Те же основные мысли проводятся и во второй наиболее значительной из рецензий Салтыкова на детские книги — в указанной выше рецензии на книгу Беккера (№ 10). В сущности это даже не рецензия, а целая статья, занимающая свыше половины печатного листа; она появилась в апрельской книжке „Отечественных Записок“ 1848 года, уже после обеих повестей Салтыкова, и как раз в тот месяц, которому суждено было стать последним месяцем пребывания Салтыкова в Петербурге. Основная мысль рецензии та же самая — о вреде „спекулятивного элемента“, если он играет главную роль в воспитании детей.
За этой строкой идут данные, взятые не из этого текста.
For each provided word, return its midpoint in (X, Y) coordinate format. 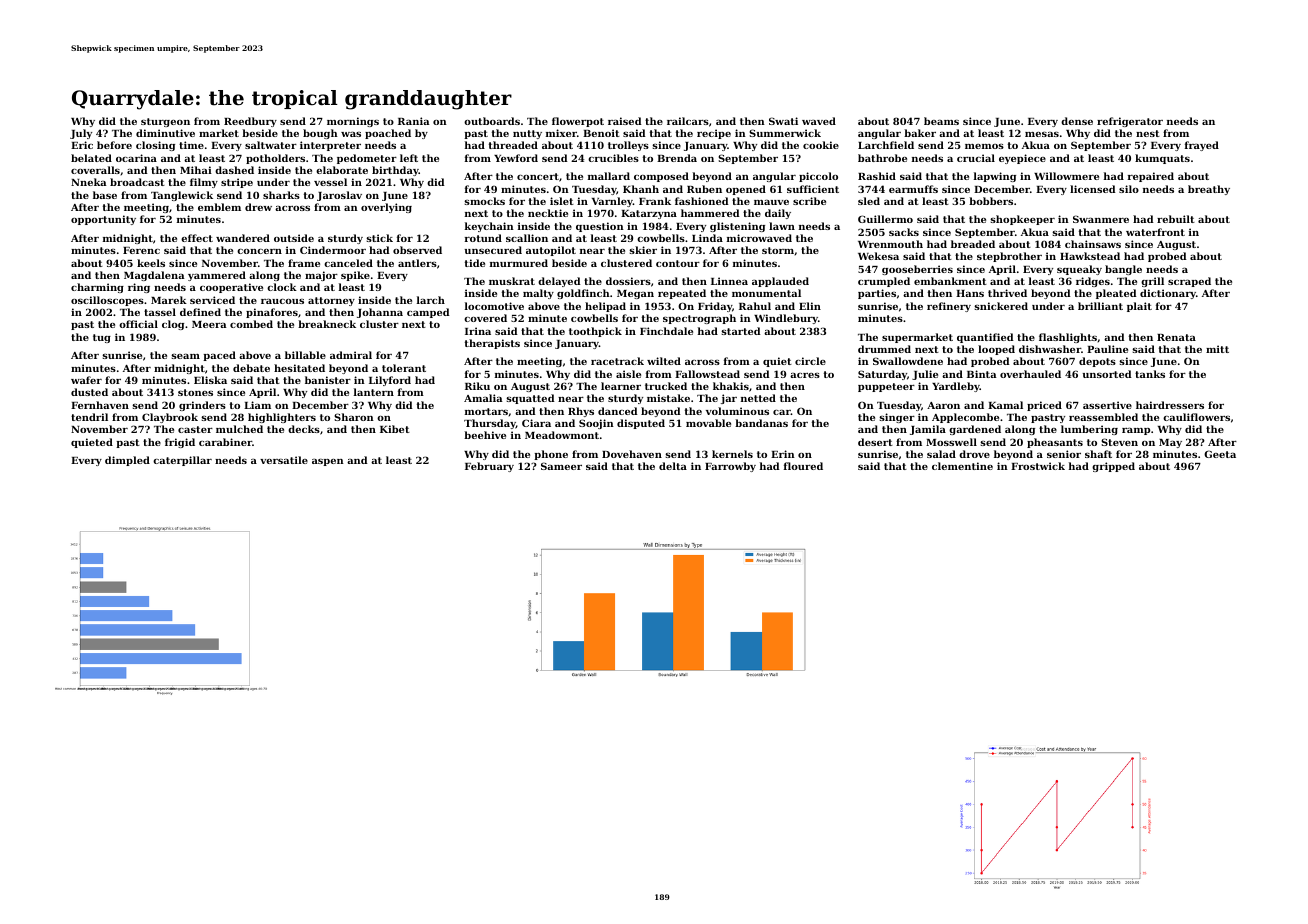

Вторая, побочная тема рецензии — о вреде для детей „элементов чудесного“, если элементы эти играют слишком большую роль в воспитании ребенка. „Отсюда наклонность к мечтательности, которую надобно бы сдерживать в благоразумных границах, приобретает, напротив того, самые гигантские размеры, и ребенок, сделавшись со временем мужем, является человеком, неспособным заниматься интересами близкими и действительными, и целый век блуждает мыслью в мечтательных мирах, созданных его больною фантазией“. Все это — излюбленные мысли Белинского сороковых годов; Салтыков выразил их также и в своих повестях, оба героя которых погибают или терпят крушение от столкновения с действительностью. Когда Нагибин („Противоречия“) с горечью смотрит „на развалины своего бесполезного прошедшего“ и задается вопросом, отчего все это произошло, то немедленно отвечает сам себе: „оттого, что мне не дано практического понимания действительности, оттого, что ум мой воспитали мечтаниями, не дали ему окрепнуть, отрезвиться и пустили на удачу по столбовой дороге жизни“ („Отечественные Записки“ 1847 г., № 11, стр. 105). Мы видим, таким образом, что темы рецензий Салтыкова и его повестей — перекликаются, что корни свои темы эти находят в теориях „утопического социализма“, несмотря на весь свой „утопизм“, всегда призывавшего к действительному миру жизни. Преломленные сквозь влияние Белинского, темы эти нашли свое отражение и в повестях, и в рецензиях Салтыкова.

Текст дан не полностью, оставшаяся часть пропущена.